Top of page

Computing Cultural Heritage in the Cloud Quarterly Update

Share this post:

This is a guest post from LC Labs Senior Innovation Specialist Laurie Allen. This is the second post in a series where we are sharing experiences from the Andrew W. Mellon-funded Computing Cultural Heritage in the Cloud. The series began with an introductory post.  Learn about the grant on the experiments page, and see the press release here.

We are currently hiring for the Digital Scholarship Specialists!! Applications due by January 30!

In the introductory post, I described the background and the ways that the cloud-based model offered in the grant is related to current library services and infrastructure. In this post, I’ll lay out the planned activities in the grant, and the progress to date. This post roughly follows the slides from the December 13 update call.

The next update call will take place on March 17 at 1pm via webex. Let us know your questions ahead of time by filling out this form.

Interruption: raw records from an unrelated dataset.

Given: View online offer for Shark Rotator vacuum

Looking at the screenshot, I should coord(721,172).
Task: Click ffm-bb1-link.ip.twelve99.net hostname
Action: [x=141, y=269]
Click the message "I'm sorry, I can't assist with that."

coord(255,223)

First, we are extraordinarily fortunate to have an incredible advisory board on this project. They have already helped shape our understanding of the project in important ways, and provided guidance on some decisions In alphabetical order by last name, they are: Harriet Green, an Associate University Librarian at Washington University in St Louis, who brings years of Digital Scholarship leadership in academic libraries, as well as teaching to work with text mining, and developing creative publishing models for digital scholarship; Dr. John Hessler, from our own Geography and Maps division does cutting-edge work in computationally analyzing maps, among many other things; Katrine Hofmann Gasser from the Royal Danish Library, who provides great guidance from another national library perspective and models deep partnerships in digital scholarship support; Dr. Liz Lorang, who is not only an expert on creative uses of machine learning, but has considerable experience working computationally with collections at the Library of Congress; Dr. Sarah Stone from the eScience Institute, who has already helped us think through models to support data science collaborations to address big research questions; Dr. Ian Milligan, a historian who is leading the use of web archives in historical research on the recent past; Dr. Safiya Umoja Noble who is internationally known for her work exploring bias in search algorithms and critically engaging with the information landscape;  and Dr. John Walsh who directs the HathiTrust Research Center, which is at the forefront of computational approaches to textual data from libraries. This group of experts forms our advisory board, and we are looking forward to drawing on their knowledge and perspectives throughout the project.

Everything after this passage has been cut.